§ **Description of the task**
Rewrite the records below with every "Select" changed to "Choose", keeping everything else the same. Leave the pictures out of your answer.

§ **Material shown**
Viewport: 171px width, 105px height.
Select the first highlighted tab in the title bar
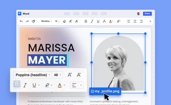point(67,14)
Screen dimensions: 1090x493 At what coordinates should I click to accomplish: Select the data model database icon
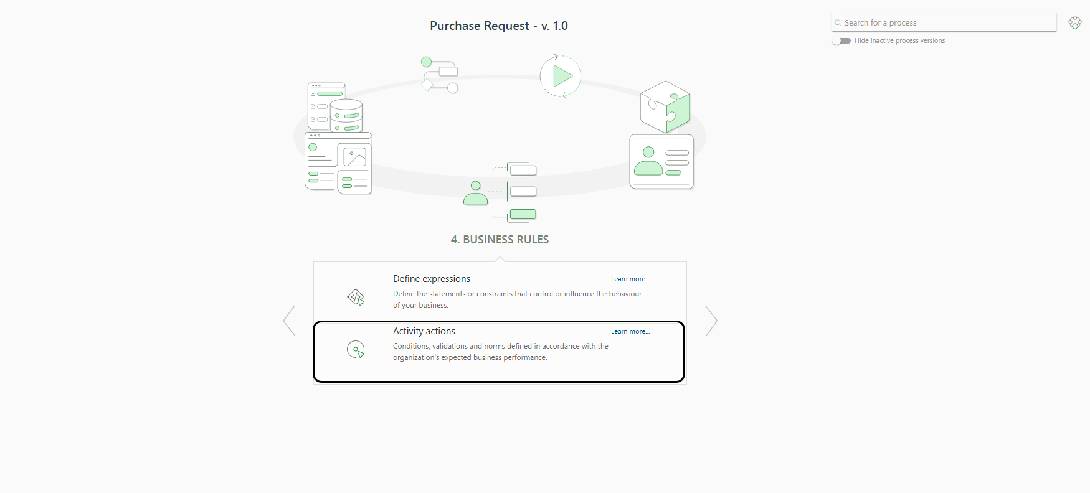pos(336,106)
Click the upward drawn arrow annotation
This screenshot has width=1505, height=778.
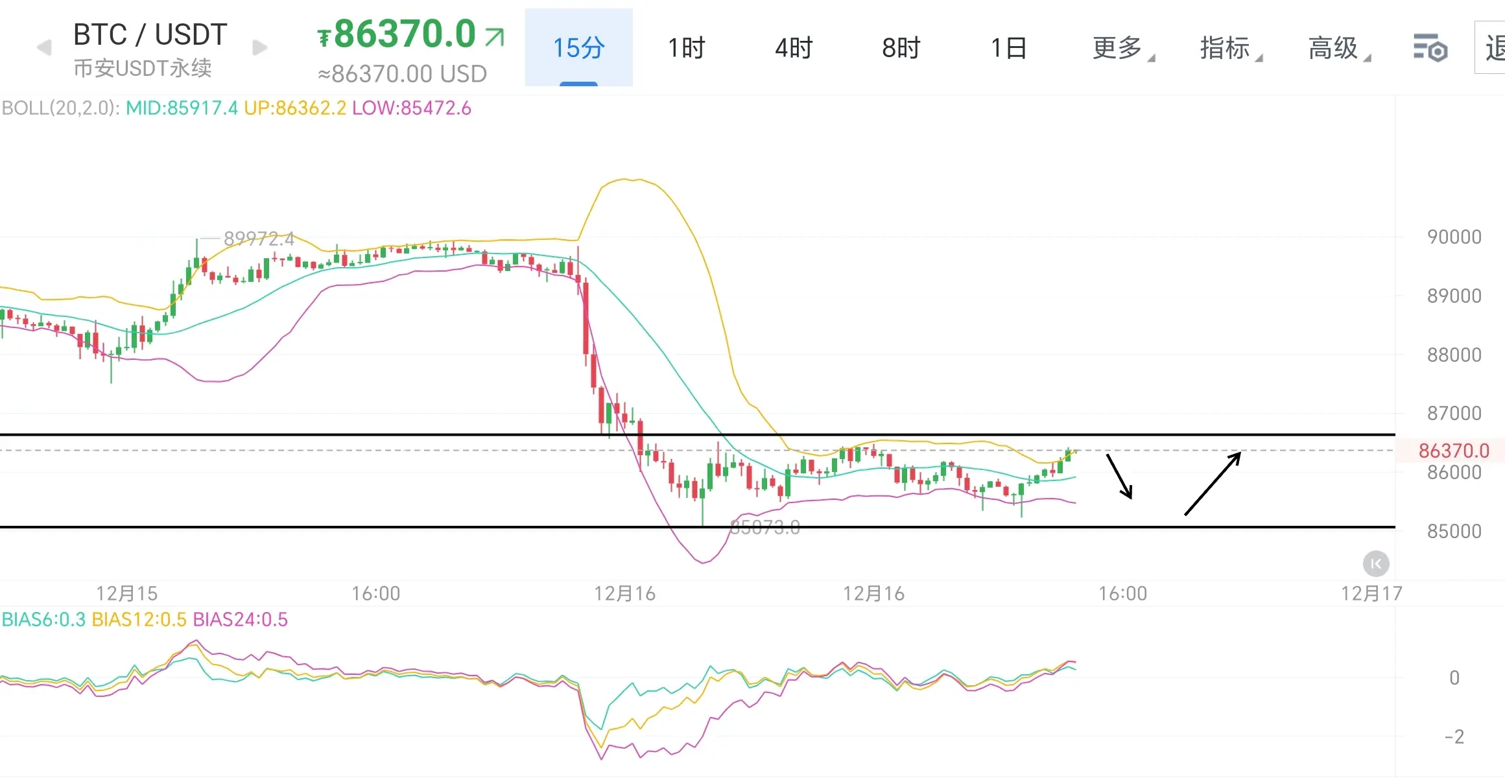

§ **Answer below**
Viewport: 171px width, 105px height.
Choose the first highlighted tab in the title bar
point(67,14)
Screen dimensions: 1090x493 At what coordinates should I click to accomplish: Choose the data model database icon
pos(336,106)
Click the upward drawn arrow annotation
This screenshot has width=1505, height=778.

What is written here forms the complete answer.